■ What needs to be done: Return each of the entries below word for word.

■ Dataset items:
———

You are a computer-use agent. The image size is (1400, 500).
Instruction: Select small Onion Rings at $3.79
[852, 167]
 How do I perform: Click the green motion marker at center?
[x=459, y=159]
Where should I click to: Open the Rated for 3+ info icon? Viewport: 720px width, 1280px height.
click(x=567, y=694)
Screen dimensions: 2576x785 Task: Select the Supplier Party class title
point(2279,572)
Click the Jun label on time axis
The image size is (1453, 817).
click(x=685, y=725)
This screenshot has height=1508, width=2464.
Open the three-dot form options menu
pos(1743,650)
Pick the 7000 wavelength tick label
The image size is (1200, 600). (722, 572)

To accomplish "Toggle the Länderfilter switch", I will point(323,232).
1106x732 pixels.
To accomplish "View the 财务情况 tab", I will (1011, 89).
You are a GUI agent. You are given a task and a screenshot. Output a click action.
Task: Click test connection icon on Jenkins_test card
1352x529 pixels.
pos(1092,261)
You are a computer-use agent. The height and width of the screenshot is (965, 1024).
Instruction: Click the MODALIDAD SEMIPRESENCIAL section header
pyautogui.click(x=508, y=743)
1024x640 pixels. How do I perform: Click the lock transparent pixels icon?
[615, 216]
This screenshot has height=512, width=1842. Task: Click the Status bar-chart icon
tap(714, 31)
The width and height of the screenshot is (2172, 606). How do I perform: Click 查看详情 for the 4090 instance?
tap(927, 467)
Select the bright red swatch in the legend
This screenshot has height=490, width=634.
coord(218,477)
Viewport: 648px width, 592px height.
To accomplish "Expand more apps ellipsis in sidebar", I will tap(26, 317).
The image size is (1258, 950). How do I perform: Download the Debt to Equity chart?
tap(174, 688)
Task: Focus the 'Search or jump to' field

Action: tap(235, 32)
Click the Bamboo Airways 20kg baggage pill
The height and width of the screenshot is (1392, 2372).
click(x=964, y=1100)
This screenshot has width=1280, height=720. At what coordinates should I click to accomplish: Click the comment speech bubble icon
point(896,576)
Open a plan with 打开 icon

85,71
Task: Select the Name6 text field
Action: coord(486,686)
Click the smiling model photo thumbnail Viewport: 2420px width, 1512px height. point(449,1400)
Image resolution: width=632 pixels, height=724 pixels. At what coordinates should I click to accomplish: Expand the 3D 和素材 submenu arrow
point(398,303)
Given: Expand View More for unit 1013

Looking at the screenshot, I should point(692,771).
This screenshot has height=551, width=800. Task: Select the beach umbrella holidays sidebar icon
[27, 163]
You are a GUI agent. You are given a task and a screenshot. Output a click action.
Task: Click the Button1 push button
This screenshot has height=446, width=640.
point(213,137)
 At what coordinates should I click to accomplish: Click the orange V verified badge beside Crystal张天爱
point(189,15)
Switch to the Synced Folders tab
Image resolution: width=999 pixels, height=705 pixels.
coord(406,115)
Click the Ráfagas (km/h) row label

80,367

———

■ Response area:
You are a computer-use agent. The image size is (1400, 500).
Instruction: Select small Onion Rings at $3.79
[852, 167]
 How do I perform: Click the green motion marker at center?
[x=459, y=159]
Where should I click to: Open the Rated for 3+ info icon? Viewport: 720px width, 1280px height.
click(x=567, y=694)
Screen dimensions: 2576x785 Task: Select the Supplier Party class title
point(2279,572)
Click the Jun label on time axis
The image size is (1453, 817).
click(x=685, y=725)
This screenshot has height=1508, width=2464.
Open the three-dot form options menu
pos(1743,650)
Pick the 7000 wavelength tick label
The image size is (1200, 600). (722, 572)

To accomplish "Toggle the Länderfilter switch", I will point(323,232).
1106x732 pixels.
To accomplish "View the 财务情况 tab", I will (1011, 89).
You are a GUI agent. You are given a task and a screenshot. Output a click action.
Task: Click test connection icon on Jenkins_test card
1352x529 pixels.
pos(1092,261)
You are a computer-use agent. The height and width of the screenshot is (965, 1024).
Instruction: Click the MODALIDAD SEMIPRESENCIAL section header
pyautogui.click(x=508, y=743)
1024x640 pixels. How do I perform: Click the lock transparent pixels icon?
[615, 216]
This screenshot has height=512, width=1842. Task: Click the Status bar-chart icon
tap(714, 31)
The width and height of the screenshot is (2172, 606). How do I perform: Click 查看详情 for the 4090 instance?
tap(927, 467)
Select the bright red swatch in the legend
This screenshot has height=490, width=634.
coord(218,477)
Viewport: 648px width, 592px height.
To accomplish "Expand more apps ellipsis in sidebar", I will tap(26, 317).
The image size is (1258, 950). How do I perform: Download the Debt to Equity chart?
tap(174, 688)
Task: Focus the 'Search or jump to' field

Action: tap(235, 32)
Click the Bamboo Airways 20kg baggage pill
The height and width of the screenshot is (1392, 2372).
click(x=964, y=1100)
This screenshot has width=1280, height=720. At what coordinates should I click to accomplish: Click the comment speech bubble icon
point(896,576)
Open a plan with 打开 icon

85,71
Task: Select the Name6 text field
Action: coord(486,686)
Click the smiling model photo thumbnail Viewport: 2420px width, 1512px height. point(449,1400)
Image resolution: width=632 pixels, height=724 pixels. At what coordinates should I click to accomplish: Expand the 3D 和素材 submenu arrow
point(398,303)
Given: Expand View More for unit 1013

Looking at the screenshot, I should point(692,771).
This screenshot has height=551, width=800. Task: Select the beach umbrella holidays sidebar icon
[27, 163]
You are a GUI agent. You are given a task and a screenshot. Output a click action.
Task: Click the Button1 push button
This screenshot has height=446, width=640.
point(213,137)
 At what coordinates should I click to accomplish: Click the orange V verified badge beside Crystal张天爱
point(189,15)
Switch to the Synced Folders tab
Image resolution: width=999 pixels, height=705 pixels.
coord(406,115)
Click the Ráfagas (km/h) row label

80,367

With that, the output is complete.